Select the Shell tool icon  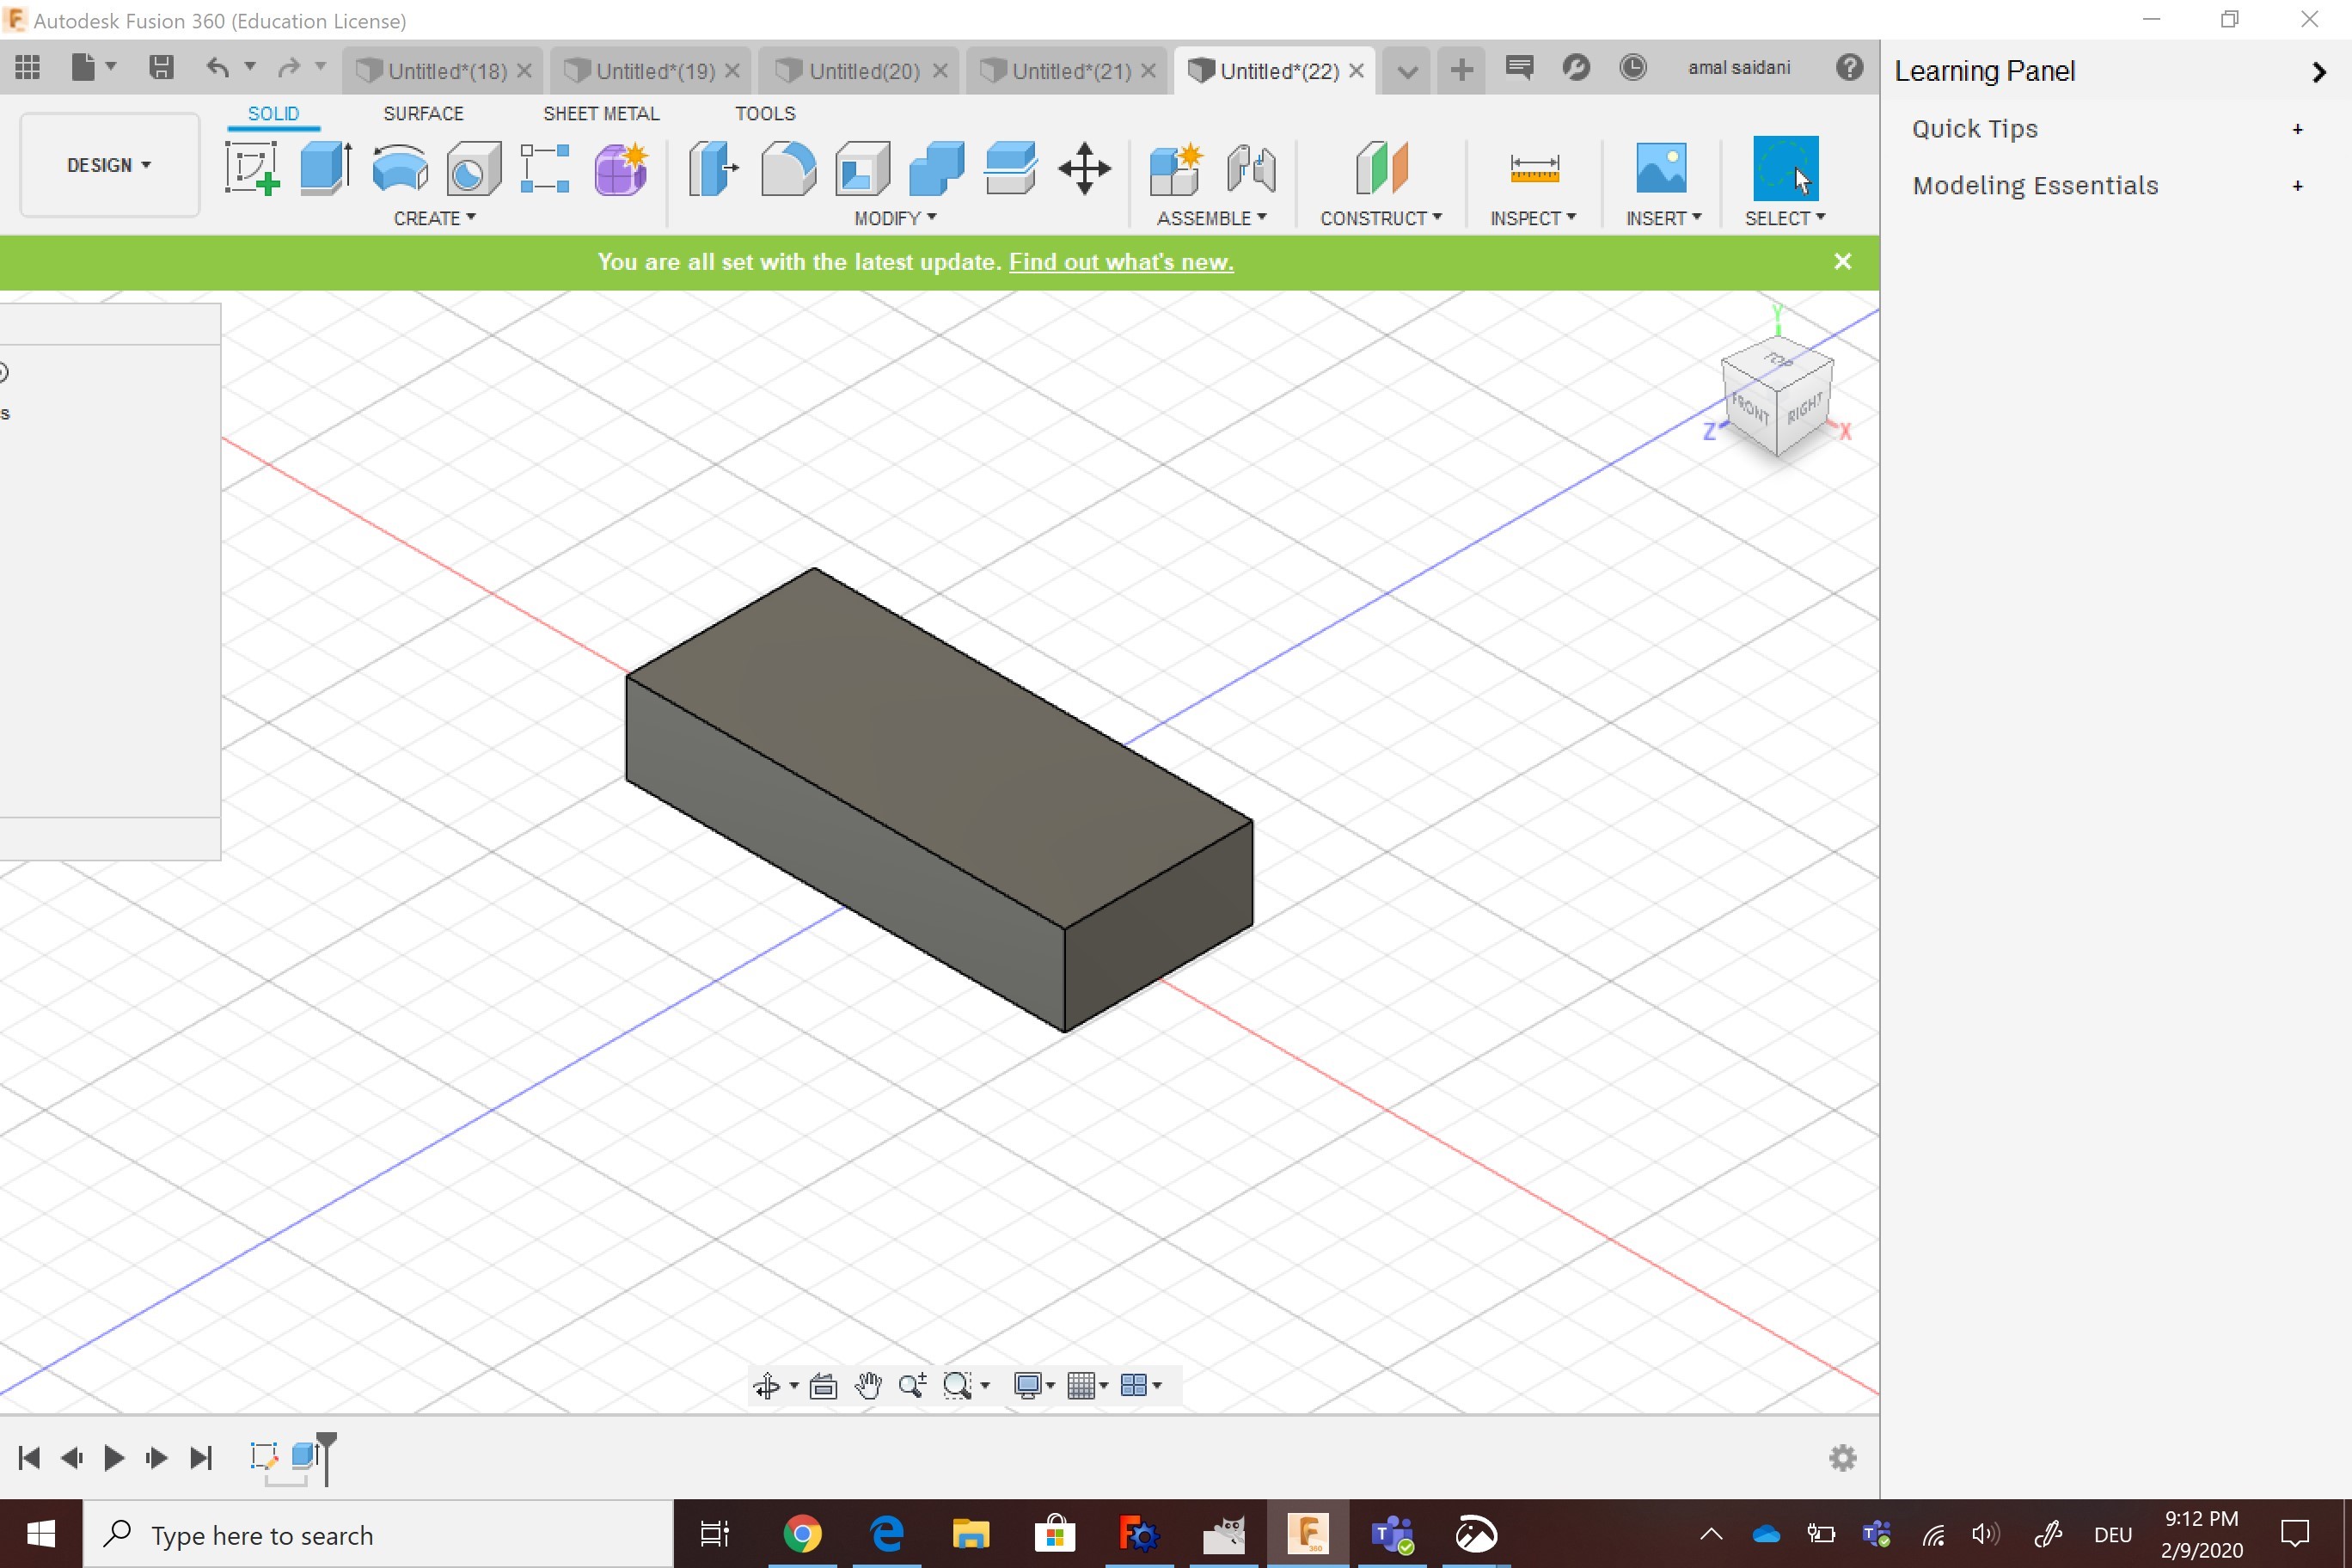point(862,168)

==

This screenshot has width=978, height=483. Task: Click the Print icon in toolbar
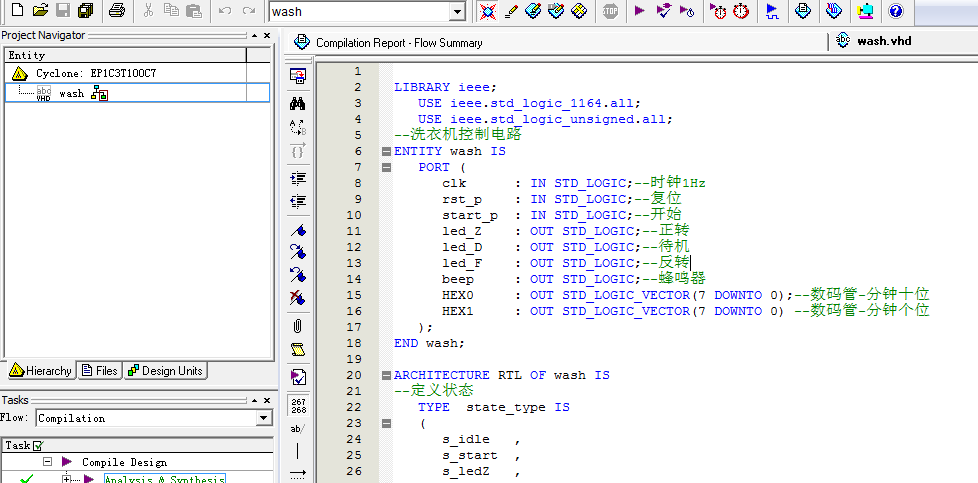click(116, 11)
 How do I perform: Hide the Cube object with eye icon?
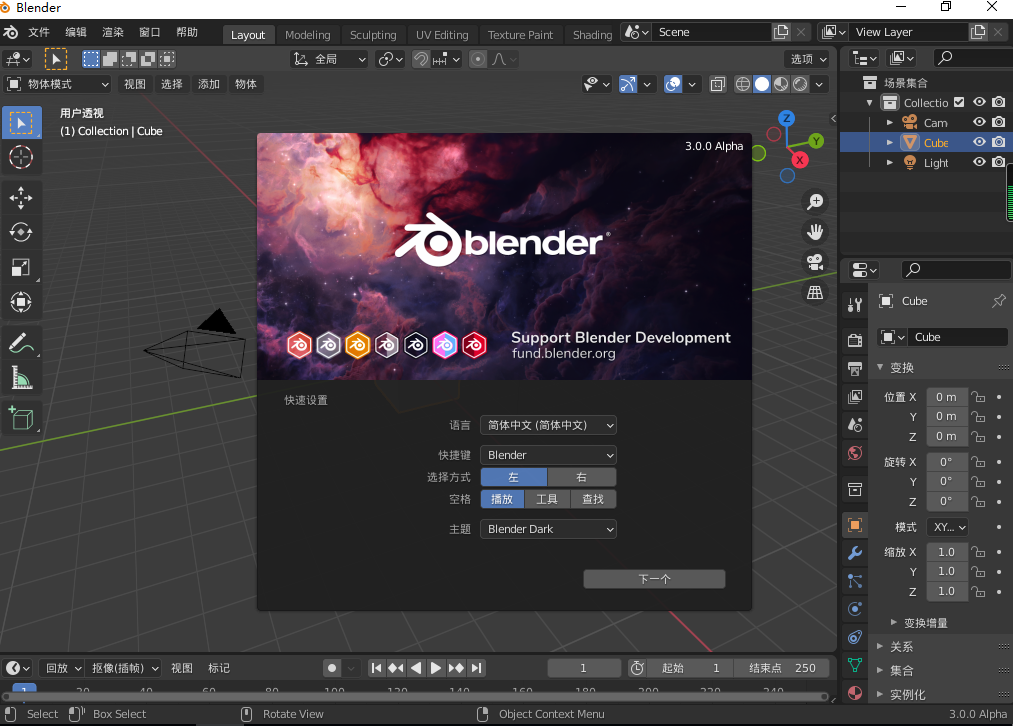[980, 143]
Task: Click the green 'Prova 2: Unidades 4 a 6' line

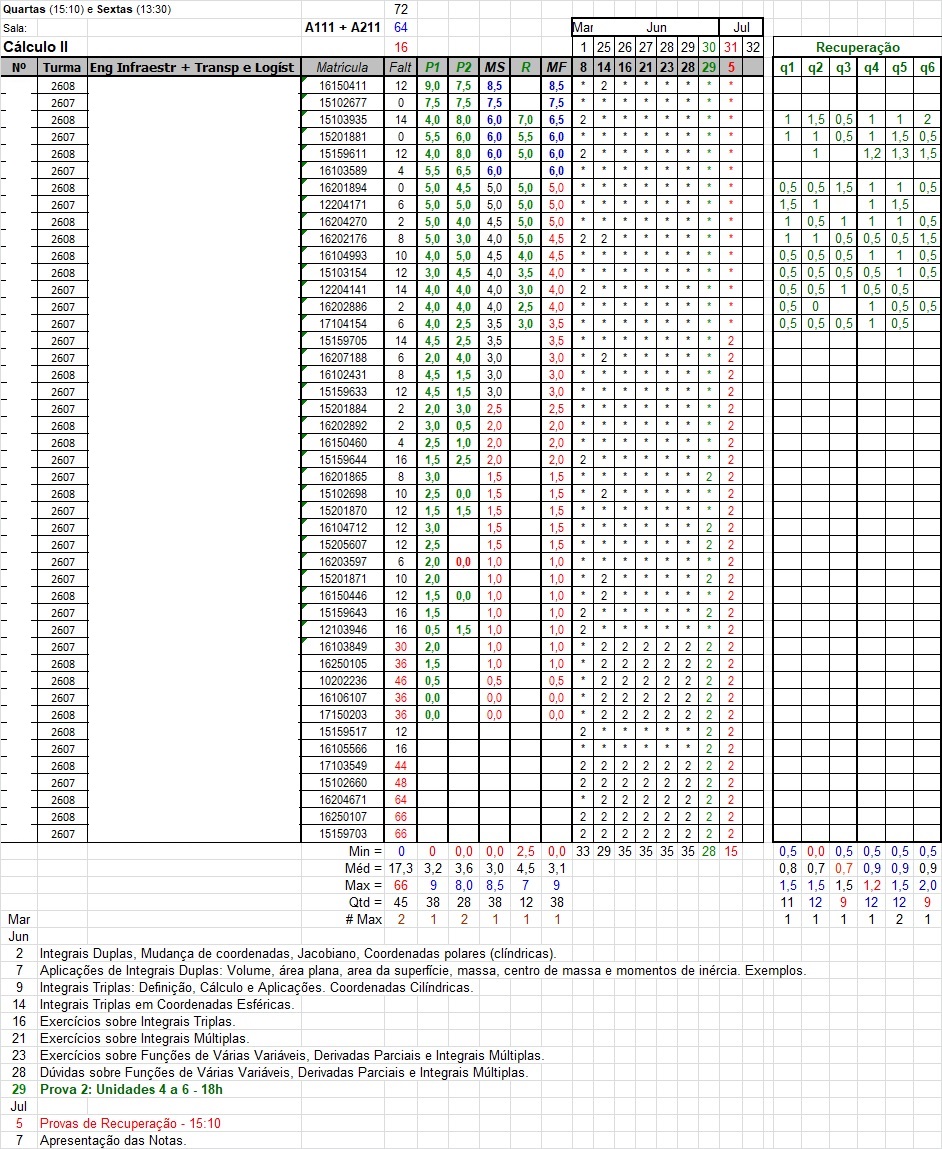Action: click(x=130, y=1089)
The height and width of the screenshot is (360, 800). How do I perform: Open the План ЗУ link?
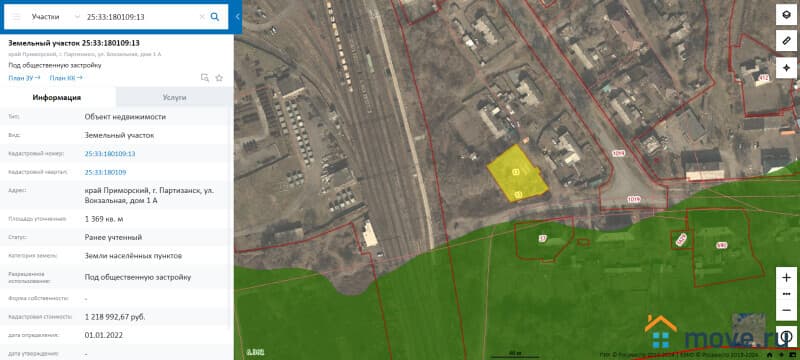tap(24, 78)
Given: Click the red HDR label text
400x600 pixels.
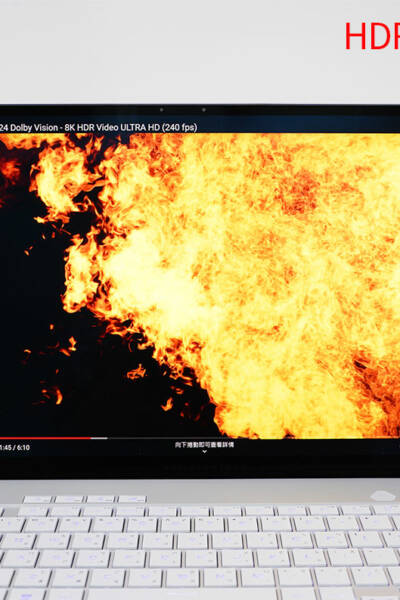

▶ Aim of the task: Turn the lines above into a numbered list, starting at the line that contains "This screenshot has" and stopping after the line that contains "400x600 pixels.". Skip blank lines and leave out the pictures.

▶ Result of the exercise:
1. This screenshot has width=978, height=483. Task: Click the Print icon in toolbar
2. click(116, 11)
3.  How do I perform: Hide the Cube object with eye icon?
4. [980, 143]
5. Task: Click the green 'Prova 2: Unidades 4 a 6' line
6. Action: click(x=130, y=1089)
7. The height and width of the screenshot is (360, 800). How do I perform: Open the План ЗУ link?
8. tap(24, 78)
9. Given: Click the red HDR label text
10. 400x600 pixels.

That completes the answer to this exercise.